Over the course of the past year, I’ve had the privilege of peering into the wild world of motocross. Not as a rider mind you, although I did get to learn to ride a mini-bike a couple of weeks ago and didn’t even bust my bodaciousness…yet. But instead, it’s from going and watching my guy. And whenever I do go and watch him ride or race, I’m there as cheerleader/photographer/bartender/day-drinker.
And lord is it FUN! Am I right vodka sister?
I realized recently, however, how he’s tainted my perception of the sport. From the very first time I watched him race, all the way up until now, the same thing happens—he wins. I’m not trying to be a braggart and I certainly would never want to embarrass him but he always makes it look so effortless. Now before you accuse me of just writing a puff piece to stroke my boyfriend’s ego, it’s really not about that. So, suppress your gag reflex and keep reading.
With moto tracks I’ve learned you can typically only get a good view of pieces of the track. It’s rare to be able to see the whole thing from one vantage point. Several months ago we were at a track just like that. I could only see a piece of it. As I anxiously waited, I watched as he came into my view while making a sharp turn on the deep, slick dirt, then pointing downward on a gnarly hill. A hill that I seriously doubt I would even be able to walk down.
(And yes, by the way, words like “gnarly” have entered my vernacular over the course of the past year along with berms, two-stroke, four-stroke, holeshot, and “Curse you, Ryan Dungy.”)
That’s when it happened. I saw him fall for the first time.
After he fell, all of a sudden, I realized my own hubris in assuming he was impenetrable to getting injured. I mean I knew it had to have happened at some point because I get up close and personal with the scars. But this? This scared the shit out of me. All this time, I had never seen him fall.
He’s been riding motorcycles since before he was born. #TrueStory. And anyone who knows him will tell you, he’s good. Really good. But throughout the day there was this one pesky-ass guy, whom I continually wished bad juju upon, that stayed out in front of him for most of all the motos.

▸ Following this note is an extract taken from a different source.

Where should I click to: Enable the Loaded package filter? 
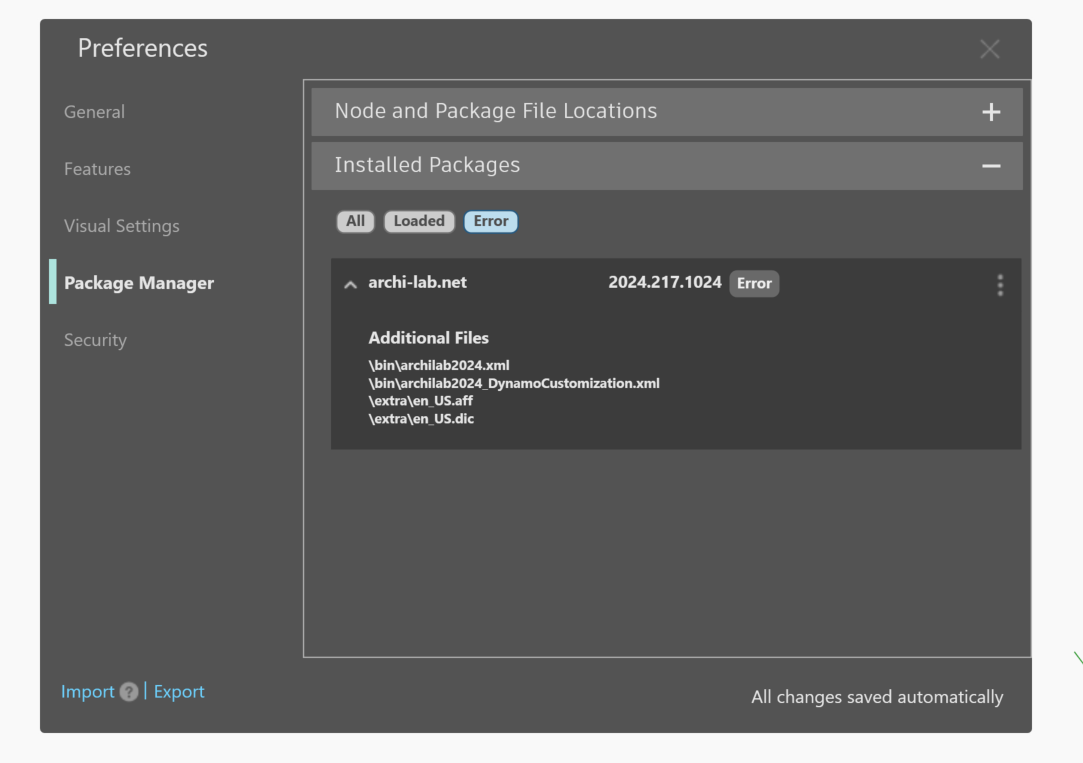point(419,221)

Something else I wasn’t acclimated to seeing.
As he came back to where we were all set up with folding chairs, ice-cold beer, and lime salt, he talked about the race with his friends and he said something that really stuck with me. He was incredibly frustrated by his performance but then he said, “I’ve got to start riding my own race.”
What? What the hell does that mean? I thought.

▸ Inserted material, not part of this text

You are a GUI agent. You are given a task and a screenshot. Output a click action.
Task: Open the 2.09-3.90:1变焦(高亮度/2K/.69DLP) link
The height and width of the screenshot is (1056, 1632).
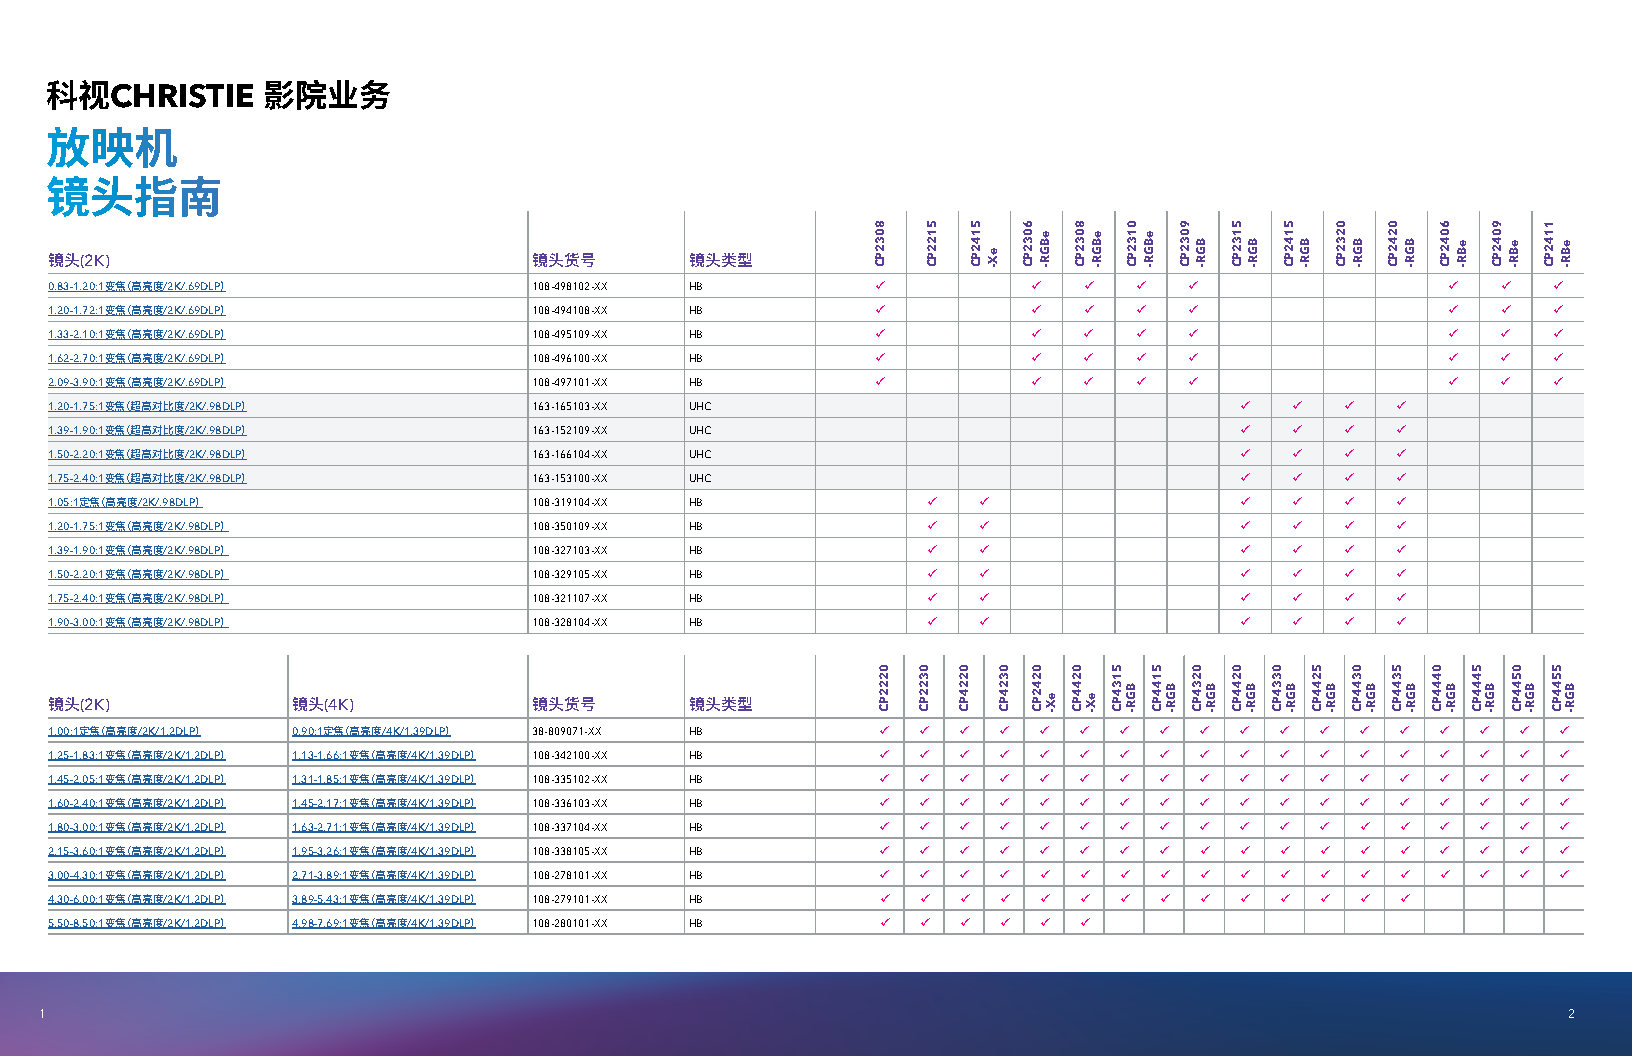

Recently, I asked him about it. And his answer was a beautiful thing.
In a nutshell, this is what he said.
You can’t concentrate on the guy in front of you or even the guy behind you. The only place your focus needs to remain is on yourself and your own actions. Because he explained, you don’t have control over anything else. Only yourself.
God bless light bulb moments.
How many times in the course of a day do we compare ourselves with others? Or try to control situations or people that we have zero control over.
Recently, my daughter was being hard on herself, albeit jokingly, because celebutante Kylie Jenner is raking in millions from her businesses already at the ripe old age of 19. My daughter compared herself and joked about how she was already behind in the race.
But she’s not behind in anything. She’s not in a race with Kylie Jenner, she’s only in a race with herself. And she’s exactly where she needs to be. She has the opportunity to set her own pace and do her own things. The only life she needs to focus on is the only life she has control over, her own.
I think for the longest part of my life I made the mistake of focusing on all the wrong things. I sized my worth up only by what others were doing or even their opinions of me. Was I doing as good as them? Did I have what they had? Was I better? Worse? Behind? Losing? Winning?
What a farce.
I’ve learned while spending my days in the dirt, that sometimes you do get a bad start and it can leave you feeling “behind.” I’ve seen my bf get a bad start in his races before but then inevitably I’ve watched as he keeps his cool and his concentration and with every loop around, he’s meticulously advanced past the other riders. I’m not gonna lie, it’s kind of hot.
I think it’s that way in life too. You keep your cool, focus only on what you can control, and you ride your own damn race.
H/t to Christina for the sweet message. You are appreciated.
And thank you to all the people I’ve met over the last year and a half at the tracks. What an amazing group of people you are. I’m blessed to have met you and look forward to many more.